• WORK REQUIRED:
Exactly the lines from the one that contains "خانه (810, 1182)" through the end of the material below are to be output, the first and last included.

• RECORDS:
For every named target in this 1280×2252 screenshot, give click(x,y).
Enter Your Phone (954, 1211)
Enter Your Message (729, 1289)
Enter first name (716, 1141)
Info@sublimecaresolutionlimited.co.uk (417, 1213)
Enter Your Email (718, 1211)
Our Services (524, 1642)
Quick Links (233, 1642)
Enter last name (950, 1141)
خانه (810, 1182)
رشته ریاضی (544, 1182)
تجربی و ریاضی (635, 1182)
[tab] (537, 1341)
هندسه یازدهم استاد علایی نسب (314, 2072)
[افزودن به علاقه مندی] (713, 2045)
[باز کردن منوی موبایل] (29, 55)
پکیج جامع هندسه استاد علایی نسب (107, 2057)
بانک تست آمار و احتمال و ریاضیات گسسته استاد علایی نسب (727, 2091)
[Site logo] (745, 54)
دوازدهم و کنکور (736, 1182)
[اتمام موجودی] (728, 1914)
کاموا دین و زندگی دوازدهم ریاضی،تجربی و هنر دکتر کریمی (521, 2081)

• RESULT FOR THIS TASK:
خانه (810, 1182)
رشته ریاضی (544, 1182)
تجربی و ریاضی (635, 1182)
[tab] (537, 1341)
هندسه یازدهم استاد علایی نسب (314, 2072)
[افزودن به علاقه مندی] (713, 2045)
[باز کردن منوی موبایل] (29, 55)
پکیج جامع هندسه استاد علایی نسب (107, 2057)
بانک تست آمار و احتمال و ریاضیات گسسته استاد علایی نسب (727, 2091)
[Site logo] (745, 54)
دوازدهم و کنکور (736, 1182)
[اتمام موجودی] (728, 1914)
کاموا دین و زندگی دوازدهم ریاضی،تجربی و هنر دکتر کریمی (521, 2081)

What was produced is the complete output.